General characteristics
- Class & type: PCE-842-class patrol craft
- Displacement: 914 Tons (Full Load)
- Length: 184.5 ft (56.2 m)
- Beam: 33 ft (10 m)
- Draft: 9.75 ft (2.97 m)
- Installed power: 2,200 hp (1,600 kW)
- Propulsion: Main: 2 × GM 12-278A diesel engines; Auxiliary: 2 × GM 6-71 diesel engines with 100KW gen and 1 × GM 3-268A diesel engine with 60KW gen;
- Speed: 16 knots (30 km/h; 18 mph) (maximum),
- Range: 6,600 nmi (12,200 km; 7,600 mi) at 11 knots (20 km/h; 13 mph)
- Complement: 79
- Armament: 1 × Mk.26 3"/50 caliber gun dual purpose gun; 3 × single Bofors 40 mm gun; 4 × Mk.10 Oerlikon 20 mm guns; 4 × M2 .50 cal (12.7 mm) machine guns;

= USS PCE-886 =

PCE-842-class of the US Navy

USS Banning (PCE-886) was a for the United States Navy during World War II.

==History==
PCE-886 was laid down by Albina Engine & Machine Works, Portland on 29 March 1944 and launched on 10 July 1944. She was commissioned on 31 May 1945.

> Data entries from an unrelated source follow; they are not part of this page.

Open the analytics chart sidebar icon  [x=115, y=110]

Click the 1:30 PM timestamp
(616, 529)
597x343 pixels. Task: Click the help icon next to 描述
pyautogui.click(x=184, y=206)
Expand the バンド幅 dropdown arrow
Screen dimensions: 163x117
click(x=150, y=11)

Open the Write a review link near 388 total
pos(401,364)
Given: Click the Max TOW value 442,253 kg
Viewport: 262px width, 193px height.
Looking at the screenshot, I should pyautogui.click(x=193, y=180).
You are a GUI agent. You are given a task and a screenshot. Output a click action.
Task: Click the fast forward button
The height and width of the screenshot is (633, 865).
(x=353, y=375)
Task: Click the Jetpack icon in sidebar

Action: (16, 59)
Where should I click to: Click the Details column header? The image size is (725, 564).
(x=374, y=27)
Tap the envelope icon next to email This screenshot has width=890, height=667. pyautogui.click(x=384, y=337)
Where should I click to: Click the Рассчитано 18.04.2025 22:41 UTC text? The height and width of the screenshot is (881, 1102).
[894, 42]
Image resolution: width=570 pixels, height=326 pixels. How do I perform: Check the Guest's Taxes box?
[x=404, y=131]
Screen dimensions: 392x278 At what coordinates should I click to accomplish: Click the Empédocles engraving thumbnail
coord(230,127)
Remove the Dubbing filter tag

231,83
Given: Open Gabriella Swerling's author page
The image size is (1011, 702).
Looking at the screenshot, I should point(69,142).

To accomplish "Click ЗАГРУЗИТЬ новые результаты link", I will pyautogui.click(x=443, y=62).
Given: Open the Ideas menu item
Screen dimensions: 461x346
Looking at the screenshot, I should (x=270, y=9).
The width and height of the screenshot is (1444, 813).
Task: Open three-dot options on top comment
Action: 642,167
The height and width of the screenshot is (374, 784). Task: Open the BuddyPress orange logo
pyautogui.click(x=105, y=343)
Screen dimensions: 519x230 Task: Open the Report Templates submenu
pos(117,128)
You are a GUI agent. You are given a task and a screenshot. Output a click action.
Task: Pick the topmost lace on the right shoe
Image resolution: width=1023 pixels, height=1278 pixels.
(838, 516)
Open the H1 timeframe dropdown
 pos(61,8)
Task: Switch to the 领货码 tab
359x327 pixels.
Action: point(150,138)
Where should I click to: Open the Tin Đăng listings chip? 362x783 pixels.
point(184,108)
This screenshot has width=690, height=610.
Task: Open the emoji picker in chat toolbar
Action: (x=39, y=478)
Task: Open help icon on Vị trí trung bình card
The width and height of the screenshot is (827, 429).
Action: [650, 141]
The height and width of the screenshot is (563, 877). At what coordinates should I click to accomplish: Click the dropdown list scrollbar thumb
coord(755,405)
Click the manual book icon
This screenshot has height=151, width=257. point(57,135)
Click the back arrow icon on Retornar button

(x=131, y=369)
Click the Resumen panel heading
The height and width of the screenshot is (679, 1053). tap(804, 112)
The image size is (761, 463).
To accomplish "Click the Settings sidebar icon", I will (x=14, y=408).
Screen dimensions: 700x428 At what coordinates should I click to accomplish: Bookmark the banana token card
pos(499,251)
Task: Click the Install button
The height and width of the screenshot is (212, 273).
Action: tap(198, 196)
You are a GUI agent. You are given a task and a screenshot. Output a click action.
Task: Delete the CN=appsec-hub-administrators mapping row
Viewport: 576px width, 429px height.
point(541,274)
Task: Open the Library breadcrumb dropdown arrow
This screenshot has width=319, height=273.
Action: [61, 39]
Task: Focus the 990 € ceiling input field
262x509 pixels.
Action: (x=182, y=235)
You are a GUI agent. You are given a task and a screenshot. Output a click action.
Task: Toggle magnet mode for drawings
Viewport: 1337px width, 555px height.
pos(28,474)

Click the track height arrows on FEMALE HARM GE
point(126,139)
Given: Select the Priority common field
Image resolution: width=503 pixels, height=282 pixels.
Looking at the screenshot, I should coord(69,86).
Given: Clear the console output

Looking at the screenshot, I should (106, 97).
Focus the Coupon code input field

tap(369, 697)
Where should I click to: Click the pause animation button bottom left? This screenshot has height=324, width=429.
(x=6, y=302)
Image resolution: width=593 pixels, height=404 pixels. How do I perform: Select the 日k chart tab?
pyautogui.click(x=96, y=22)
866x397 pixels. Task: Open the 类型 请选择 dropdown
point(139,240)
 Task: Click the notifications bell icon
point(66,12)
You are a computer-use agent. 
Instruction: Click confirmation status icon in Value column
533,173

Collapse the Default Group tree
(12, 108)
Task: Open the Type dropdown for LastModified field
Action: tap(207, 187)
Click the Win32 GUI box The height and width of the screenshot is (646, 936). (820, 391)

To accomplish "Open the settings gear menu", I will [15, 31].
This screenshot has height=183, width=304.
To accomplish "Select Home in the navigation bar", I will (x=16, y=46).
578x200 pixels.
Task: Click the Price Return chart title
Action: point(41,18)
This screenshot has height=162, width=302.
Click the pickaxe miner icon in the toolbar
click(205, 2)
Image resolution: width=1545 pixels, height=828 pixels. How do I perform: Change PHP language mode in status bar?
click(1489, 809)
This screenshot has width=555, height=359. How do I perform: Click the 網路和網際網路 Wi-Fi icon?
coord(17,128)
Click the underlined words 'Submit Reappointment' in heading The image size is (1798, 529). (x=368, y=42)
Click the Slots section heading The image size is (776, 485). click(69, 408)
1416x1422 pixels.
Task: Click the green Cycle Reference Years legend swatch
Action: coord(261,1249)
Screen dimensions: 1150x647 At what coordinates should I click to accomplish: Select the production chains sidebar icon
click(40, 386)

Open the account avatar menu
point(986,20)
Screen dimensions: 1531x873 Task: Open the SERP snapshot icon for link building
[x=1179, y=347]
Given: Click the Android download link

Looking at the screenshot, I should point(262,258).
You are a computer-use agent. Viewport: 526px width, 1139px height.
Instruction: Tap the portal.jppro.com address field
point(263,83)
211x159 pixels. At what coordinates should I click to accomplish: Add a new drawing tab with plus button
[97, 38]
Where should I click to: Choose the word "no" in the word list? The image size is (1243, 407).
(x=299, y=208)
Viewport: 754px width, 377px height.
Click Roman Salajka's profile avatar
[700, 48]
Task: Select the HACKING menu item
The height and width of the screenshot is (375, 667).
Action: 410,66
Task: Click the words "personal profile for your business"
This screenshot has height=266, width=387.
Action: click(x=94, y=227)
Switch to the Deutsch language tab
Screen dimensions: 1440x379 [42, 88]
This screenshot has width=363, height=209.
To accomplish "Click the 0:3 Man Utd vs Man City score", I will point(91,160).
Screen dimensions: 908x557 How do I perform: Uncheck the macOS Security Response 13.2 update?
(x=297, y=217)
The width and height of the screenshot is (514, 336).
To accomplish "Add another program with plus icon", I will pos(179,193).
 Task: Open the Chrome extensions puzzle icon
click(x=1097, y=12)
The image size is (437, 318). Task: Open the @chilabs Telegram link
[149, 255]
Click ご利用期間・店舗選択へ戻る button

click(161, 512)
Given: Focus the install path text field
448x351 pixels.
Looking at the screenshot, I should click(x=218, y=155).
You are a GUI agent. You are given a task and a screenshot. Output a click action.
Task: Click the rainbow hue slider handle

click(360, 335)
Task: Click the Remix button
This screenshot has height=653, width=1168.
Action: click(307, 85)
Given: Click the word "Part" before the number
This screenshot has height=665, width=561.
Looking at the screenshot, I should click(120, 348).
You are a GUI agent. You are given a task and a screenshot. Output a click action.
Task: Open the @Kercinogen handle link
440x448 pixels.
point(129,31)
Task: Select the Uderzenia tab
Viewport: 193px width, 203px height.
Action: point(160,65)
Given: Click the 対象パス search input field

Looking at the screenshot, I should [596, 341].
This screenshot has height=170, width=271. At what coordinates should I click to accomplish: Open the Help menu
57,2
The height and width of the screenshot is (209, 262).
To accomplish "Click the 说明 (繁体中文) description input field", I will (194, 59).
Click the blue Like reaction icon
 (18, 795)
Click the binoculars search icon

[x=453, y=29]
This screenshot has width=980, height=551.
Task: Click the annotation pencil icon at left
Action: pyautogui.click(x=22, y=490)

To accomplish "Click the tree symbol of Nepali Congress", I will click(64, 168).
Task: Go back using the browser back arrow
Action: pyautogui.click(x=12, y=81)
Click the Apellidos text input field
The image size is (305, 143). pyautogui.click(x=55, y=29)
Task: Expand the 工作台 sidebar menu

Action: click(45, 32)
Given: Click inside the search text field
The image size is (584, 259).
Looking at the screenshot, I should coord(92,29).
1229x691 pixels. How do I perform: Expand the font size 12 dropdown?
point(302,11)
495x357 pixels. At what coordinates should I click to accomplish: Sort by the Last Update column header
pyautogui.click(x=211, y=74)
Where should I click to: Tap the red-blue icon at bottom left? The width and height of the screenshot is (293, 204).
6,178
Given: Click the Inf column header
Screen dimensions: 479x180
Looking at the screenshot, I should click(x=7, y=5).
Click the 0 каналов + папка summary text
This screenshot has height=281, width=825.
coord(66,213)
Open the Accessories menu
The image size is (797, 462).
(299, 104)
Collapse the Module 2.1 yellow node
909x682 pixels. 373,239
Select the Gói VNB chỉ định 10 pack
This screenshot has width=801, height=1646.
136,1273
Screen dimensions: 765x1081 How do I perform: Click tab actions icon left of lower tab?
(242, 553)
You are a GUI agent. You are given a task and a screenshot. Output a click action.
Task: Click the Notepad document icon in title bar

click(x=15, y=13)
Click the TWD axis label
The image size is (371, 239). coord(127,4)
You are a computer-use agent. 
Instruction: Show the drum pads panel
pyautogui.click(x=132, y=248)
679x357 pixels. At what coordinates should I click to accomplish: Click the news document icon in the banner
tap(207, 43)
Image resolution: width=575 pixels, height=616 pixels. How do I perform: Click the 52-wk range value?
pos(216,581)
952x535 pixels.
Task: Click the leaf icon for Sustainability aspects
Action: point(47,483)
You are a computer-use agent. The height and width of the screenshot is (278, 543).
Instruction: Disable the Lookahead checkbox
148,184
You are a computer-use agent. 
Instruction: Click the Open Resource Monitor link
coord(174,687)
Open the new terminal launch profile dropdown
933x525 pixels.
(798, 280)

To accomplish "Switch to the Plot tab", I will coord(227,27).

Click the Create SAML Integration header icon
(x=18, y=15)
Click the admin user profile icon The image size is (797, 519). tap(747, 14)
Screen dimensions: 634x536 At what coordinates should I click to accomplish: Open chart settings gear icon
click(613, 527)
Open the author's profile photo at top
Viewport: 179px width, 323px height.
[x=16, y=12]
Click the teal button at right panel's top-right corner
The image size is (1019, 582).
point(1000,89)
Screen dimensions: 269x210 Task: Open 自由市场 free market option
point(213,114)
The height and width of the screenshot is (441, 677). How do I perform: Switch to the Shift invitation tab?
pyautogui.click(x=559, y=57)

On 30 December 1949, she was part of the Pacific Reserve Fleet in Astoria. She was recommissioned on 7 September 1950 and reclassified as PCE(C)-886.

In August 1953, she was put back into her first reserve fleet group, and on 15 February 1956, she was named USS Banning.

She was struck from the naval register on 1 May 1961. From July 1961, she served as a museum ship in Hood River, Oregon. A few years later in 1969, she returned to naval custody.

In 1972, Banning was renamed Growler after being acquired by Growler, Inc. of Juneau. On 1 October 1973, she foundered in the Chukchi Sea off Cape Prince of Wales, Alaska.